Task item » The entries shown below should be output exactly as they appear.

Data records »
◇ ◇ ◇ ◇

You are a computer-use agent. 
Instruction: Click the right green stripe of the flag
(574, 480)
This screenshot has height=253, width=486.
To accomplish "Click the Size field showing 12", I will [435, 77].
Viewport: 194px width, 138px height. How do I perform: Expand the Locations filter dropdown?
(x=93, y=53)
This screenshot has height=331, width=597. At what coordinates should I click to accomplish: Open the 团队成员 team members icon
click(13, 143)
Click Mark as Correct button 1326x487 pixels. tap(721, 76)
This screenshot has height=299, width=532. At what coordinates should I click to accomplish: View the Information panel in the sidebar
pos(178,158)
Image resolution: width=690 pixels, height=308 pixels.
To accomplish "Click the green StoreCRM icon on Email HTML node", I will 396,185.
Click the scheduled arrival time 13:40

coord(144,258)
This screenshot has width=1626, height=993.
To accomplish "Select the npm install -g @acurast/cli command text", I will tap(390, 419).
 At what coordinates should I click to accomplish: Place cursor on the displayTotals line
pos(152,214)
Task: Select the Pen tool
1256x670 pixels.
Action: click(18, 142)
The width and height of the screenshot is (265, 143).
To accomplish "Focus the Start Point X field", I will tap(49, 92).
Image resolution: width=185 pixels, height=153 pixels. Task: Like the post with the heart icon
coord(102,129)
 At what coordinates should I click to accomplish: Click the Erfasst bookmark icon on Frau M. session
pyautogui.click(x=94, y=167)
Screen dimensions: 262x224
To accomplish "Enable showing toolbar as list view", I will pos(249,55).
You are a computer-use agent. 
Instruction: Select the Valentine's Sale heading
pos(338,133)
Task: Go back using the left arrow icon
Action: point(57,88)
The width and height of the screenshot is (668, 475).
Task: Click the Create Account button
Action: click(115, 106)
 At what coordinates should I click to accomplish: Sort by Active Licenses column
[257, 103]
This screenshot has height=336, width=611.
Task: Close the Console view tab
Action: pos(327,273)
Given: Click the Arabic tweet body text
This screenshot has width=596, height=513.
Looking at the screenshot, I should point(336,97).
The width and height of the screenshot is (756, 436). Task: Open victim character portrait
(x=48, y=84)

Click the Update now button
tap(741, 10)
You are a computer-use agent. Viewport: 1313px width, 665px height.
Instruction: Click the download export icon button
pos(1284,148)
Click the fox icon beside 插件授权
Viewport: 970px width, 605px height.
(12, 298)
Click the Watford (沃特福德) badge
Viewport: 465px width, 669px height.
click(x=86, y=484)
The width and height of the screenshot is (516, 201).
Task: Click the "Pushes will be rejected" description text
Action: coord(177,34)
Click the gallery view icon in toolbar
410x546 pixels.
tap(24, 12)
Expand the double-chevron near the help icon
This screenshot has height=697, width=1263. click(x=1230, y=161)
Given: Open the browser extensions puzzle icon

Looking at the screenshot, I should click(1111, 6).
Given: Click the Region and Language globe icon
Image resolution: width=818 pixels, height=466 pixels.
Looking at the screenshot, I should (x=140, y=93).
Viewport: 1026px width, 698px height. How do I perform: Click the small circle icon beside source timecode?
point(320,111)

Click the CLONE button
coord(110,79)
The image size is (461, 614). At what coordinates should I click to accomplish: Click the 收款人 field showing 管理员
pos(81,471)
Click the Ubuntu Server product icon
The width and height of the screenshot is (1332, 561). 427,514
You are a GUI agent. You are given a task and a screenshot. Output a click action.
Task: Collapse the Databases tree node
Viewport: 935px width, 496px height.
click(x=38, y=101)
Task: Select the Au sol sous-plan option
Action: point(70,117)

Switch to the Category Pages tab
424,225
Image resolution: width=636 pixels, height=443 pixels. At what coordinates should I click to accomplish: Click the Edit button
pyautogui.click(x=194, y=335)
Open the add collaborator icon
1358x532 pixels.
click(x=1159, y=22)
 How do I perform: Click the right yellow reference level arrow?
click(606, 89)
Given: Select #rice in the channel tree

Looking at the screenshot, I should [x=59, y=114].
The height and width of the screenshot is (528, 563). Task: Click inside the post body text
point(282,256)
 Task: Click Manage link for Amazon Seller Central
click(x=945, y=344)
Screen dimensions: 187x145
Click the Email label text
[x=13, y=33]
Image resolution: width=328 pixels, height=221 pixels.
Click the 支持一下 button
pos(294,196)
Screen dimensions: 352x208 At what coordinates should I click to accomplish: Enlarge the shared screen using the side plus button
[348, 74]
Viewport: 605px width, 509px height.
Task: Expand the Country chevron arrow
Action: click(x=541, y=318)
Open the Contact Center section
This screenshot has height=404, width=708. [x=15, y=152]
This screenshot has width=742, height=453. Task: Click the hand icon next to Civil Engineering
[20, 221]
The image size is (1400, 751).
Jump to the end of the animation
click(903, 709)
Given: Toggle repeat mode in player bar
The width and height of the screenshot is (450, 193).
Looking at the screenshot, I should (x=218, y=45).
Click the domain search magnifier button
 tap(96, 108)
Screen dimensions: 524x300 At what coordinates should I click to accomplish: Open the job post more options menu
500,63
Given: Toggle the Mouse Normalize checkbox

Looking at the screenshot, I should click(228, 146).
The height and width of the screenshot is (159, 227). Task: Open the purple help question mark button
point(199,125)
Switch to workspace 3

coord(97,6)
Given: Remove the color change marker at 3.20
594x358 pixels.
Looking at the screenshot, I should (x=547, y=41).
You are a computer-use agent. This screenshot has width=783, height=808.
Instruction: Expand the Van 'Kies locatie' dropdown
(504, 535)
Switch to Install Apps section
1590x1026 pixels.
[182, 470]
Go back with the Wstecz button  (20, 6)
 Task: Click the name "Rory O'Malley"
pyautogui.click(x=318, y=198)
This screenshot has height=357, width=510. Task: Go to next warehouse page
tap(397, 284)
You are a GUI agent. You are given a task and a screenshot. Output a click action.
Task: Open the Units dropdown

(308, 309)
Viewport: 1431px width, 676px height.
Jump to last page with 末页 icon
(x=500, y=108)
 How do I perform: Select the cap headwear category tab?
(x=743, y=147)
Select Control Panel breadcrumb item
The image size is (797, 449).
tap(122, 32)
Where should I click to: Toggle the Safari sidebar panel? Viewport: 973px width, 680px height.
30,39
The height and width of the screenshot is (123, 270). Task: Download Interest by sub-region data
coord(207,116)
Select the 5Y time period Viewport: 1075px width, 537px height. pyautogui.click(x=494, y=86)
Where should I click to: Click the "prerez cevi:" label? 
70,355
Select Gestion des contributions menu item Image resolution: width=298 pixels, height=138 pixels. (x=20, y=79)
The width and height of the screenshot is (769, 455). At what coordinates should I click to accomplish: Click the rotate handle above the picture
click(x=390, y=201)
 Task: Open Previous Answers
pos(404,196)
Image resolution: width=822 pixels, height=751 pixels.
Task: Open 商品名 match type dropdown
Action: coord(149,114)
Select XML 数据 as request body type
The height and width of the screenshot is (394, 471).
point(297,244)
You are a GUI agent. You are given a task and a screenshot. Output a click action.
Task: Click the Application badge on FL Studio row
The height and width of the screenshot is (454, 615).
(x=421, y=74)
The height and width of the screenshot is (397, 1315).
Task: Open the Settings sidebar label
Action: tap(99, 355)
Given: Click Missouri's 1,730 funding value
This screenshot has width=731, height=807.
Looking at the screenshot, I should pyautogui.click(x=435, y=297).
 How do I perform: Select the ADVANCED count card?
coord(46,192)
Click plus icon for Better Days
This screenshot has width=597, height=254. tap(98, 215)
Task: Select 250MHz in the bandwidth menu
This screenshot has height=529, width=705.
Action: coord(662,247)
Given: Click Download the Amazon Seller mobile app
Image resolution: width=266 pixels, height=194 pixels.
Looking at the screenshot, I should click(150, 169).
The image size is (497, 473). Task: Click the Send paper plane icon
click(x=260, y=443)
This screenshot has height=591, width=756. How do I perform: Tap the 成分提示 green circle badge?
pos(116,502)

◇ ◇ ◇ ◇

Answer to the exercise »
You are a computer-use agent. 
Instruction: Click the right green stripe of the flag
(574, 480)
This screenshot has height=253, width=486.
To accomplish "Click the Size field showing 12", I will [435, 77].
Viewport: 194px width, 138px height. How do I perform: Expand the Locations filter dropdown?
(x=93, y=53)
This screenshot has height=331, width=597. At what coordinates should I click to accomplish: Open the 团队成员 team members icon
click(13, 143)
Click Mark as Correct button 1326x487 pixels. tap(721, 76)
This screenshot has height=299, width=532. At what coordinates should I click to accomplish: View the Information panel in the sidebar
pos(178,158)
Image resolution: width=690 pixels, height=308 pixels.
To accomplish "Click the green StoreCRM icon on Email HTML node", I will 396,185.
Click the scheduled arrival time 13:40

coord(144,258)
This screenshot has width=1626, height=993.
To accomplish "Select the npm install -g @acurast/cli command text", I will tap(390, 419).
 At what coordinates should I click to accomplish: Place cursor on the displayTotals line
pos(152,214)
Task: Select the Pen tool
1256x670 pixels.
Action: click(18, 142)
The width and height of the screenshot is (265, 143).
To accomplish "Focus the Start Point X field", I will tap(49, 92).
Image resolution: width=185 pixels, height=153 pixels. Task: Like the post with the heart icon
coord(102,129)
 At what coordinates should I click to accomplish: Click the Erfasst bookmark icon on Frau M. session
pyautogui.click(x=94, y=167)
Screen dimensions: 262x224
To accomplish "Enable showing toolbar as list view", I will pos(249,55).
You are a computer-use agent. 
Instruction: Select the Valentine's Sale heading
pos(338,133)
Task: Go back using the left arrow icon
Action: point(57,88)
The width and height of the screenshot is (668, 475).
Task: Click the Create Account button
Action: click(115, 106)
 At what coordinates should I click to accomplish: Sort by Active Licenses column
[257, 103]
This screenshot has height=336, width=611.
Task: Close the Console view tab
Action: pos(327,273)
Given: Click the Arabic tweet body text
This screenshot has width=596, height=513.
Looking at the screenshot, I should point(336,97).
The width and height of the screenshot is (756, 436). Task: Open victim character portrait
(x=48, y=84)

Click the Update now button
tap(741, 10)
You are a computer-use agent. Viewport: 1313px width, 665px height.
Instruction: Click the download export icon button
pos(1284,148)
Click the fox icon beside 插件授权
Viewport: 970px width, 605px height.
(12, 298)
Click the Watford (沃特福德) badge
Viewport: 465px width, 669px height.
click(x=86, y=484)
The width and height of the screenshot is (516, 201).
Task: Click the "Pushes will be rejected" description text
Action: coord(177,34)
Click the gallery view icon in toolbar
410x546 pixels.
tap(24, 12)
Expand the double-chevron near the help icon
This screenshot has height=697, width=1263. click(x=1230, y=161)
Given: Open the browser extensions puzzle icon

Looking at the screenshot, I should click(1111, 6).
Given: Click the Region and Language globe icon
Image resolution: width=818 pixels, height=466 pixels.
Looking at the screenshot, I should (x=140, y=93).
Viewport: 1026px width, 698px height. How do I perform: Click the small circle icon beside source timecode?
point(320,111)

Click the CLONE button
coord(110,79)
The image size is (461, 614). At what coordinates should I click to accomplish: Click the 收款人 field showing 管理员
pos(81,471)
Click the Ubuntu Server product icon
The width and height of the screenshot is (1332, 561). 427,514
You are a GUI agent. You are given a task and a screenshot. Output a click action.
Task: Collapse the Databases tree node
Viewport: 935px width, 496px height.
click(x=38, y=101)
Task: Select the Au sol sous-plan option
Action: point(70,117)

Switch to the Category Pages tab
424,225
Image resolution: width=636 pixels, height=443 pixels. At what coordinates should I click to accomplish: Click the Edit button
pyautogui.click(x=194, y=335)
Open the add collaborator icon
1358x532 pixels.
click(x=1159, y=22)
 How do I perform: Click the right yellow reference level arrow?
click(606, 89)
Given: Select #rice in the channel tree

Looking at the screenshot, I should [x=59, y=114].
The height and width of the screenshot is (528, 563). Task: Click inside the post body text
point(282,256)
 Task: Click Manage link for Amazon Seller Central
click(x=945, y=344)
Screen dimensions: 187x145
Click the Email label text
[x=13, y=33]
Image resolution: width=328 pixels, height=221 pixels.
Click the 支持一下 button
pos(294,196)
Screen dimensions: 352x208 At what coordinates should I click to accomplish: Enlarge the shared screen using the side plus button
[348, 74]
Viewport: 605px width, 509px height.
Task: Expand the Country chevron arrow
Action: click(x=541, y=318)
Open the Contact Center section
This screenshot has height=404, width=708. [x=15, y=152]
This screenshot has width=742, height=453. Task: Click the hand icon next to Civil Engineering
[20, 221]
The image size is (1400, 751).
Jump to the end of the animation
click(903, 709)
Given: Toggle repeat mode in player bar
The width and height of the screenshot is (450, 193).
Looking at the screenshot, I should (x=218, y=45).
Click the domain search magnifier button
 tap(96, 108)
Screen dimensions: 524x300 At what coordinates should I click to accomplish: Open the job post more options menu
500,63
Given: Toggle the Mouse Normalize checkbox

Looking at the screenshot, I should click(228, 146).
The height and width of the screenshot is (159, 227). Task: Open the purple help question mark button
point(199,125)
Switch to workspace 3

coord(97,6)
Given: Remove the color change marker at 3.20
594x358 pixels.
Looking at the screenshot, I should (x=547, y=41).
You are a computer-use agent. This screenshot has width=783, height=808.
Instruction: Expand the Van 'Kies locatie' dropdown
(504, 535)
Switch to Install Apps section
1590x1026 pixels.
[182, 470]
Go back with the Wstecz button  (20, 6)
 Task: Click the name "Rory O'Malley"
pyautogui.click(x=318, y=198)
This screenshot has height=357, width=510. Task: Go to next warehouse page
tap(397, 284)
You are a GUI agent. You are given a task and a screenshot. Output a click action.
Task: Open the Units dropdown

(308, 309)
Viewport: 1431px width, 676px height.
Jump to last page with 末页 icon
(x=500, y=108)
 How do I perform: Select the cap headwear category tab?
(x=743, y=147)
Select Control Panel breadcrumb item
The image size is (797, 449).
tap(122, 32)
Where should I click to: Toggle the Safari sidebar panel? Viewport: 973px width, 680px height.
30,39
The height and width of the screenshot is (123, 270). Task: Download Interest by sub-region data
coord(207,116)
Select the 5Y time period Viewport: 1075px width, 537px height. pyautogui.click(x=494, y=86)
Where should I click to: Click the "prerez cevi:" label? 
70,355
Select Gestion des contributions menu item Image resolution: width=298 pixels, height=138 pixels. (x=20, y=79)
The width and height of the screenshot is (769, 455). At what coordinates should I click to accomplish: Click the rotate handle above the picture
click(x=390, y=201)
 Task: Open Previous Answers
pos(404,196)
Image resolution: width=822 pixels, height=751 pixels.
Task: Open 商品名 match type dropdown
Action: coord(149,114)
Select XML 数据 as request body type
The height and width of the screenshot is (394, 471).
point(297,244)
You are a GUI agent. You are given a task and a screenshot. Output a click action.
Task: Click the Application badge on FL Studio row
The height and width of the screenshot is (454, 615).
(x=421, y=74)
The height and width of the screenshot is (397, 1315).
Task: Open the Settings sidebar label
Action: tap(99, 355)
Given: Click Missouri's 1,730 funding value
This screenshot has width=731, height=807.
Looking at the screenshot, I should pyautogui.click(x=435, y=297).
 How do I perform: Select the ADVANCED count card?
coord(46,192)
Click plus icon for Better Days
This screenshot has width=597, height=254. tap(98, 215)
Task: Select 250MHz in the bandwidth menu
This screenshot has height=529, width=705.
Action: coord(662,247)
Given: Click Download the Amazon Seller mobile app
Image resolution: width=266 pixels, height=194 pixels.
Looking at the screenshot, I should click(150, 169).
The image size is (497, 473). Task: Click the Send paper plane icon
click(x=260, y=443)
This screenshot has height=591, width=756. How do I perform: Tap the 成分提示 green circle badge?
pos(116,502)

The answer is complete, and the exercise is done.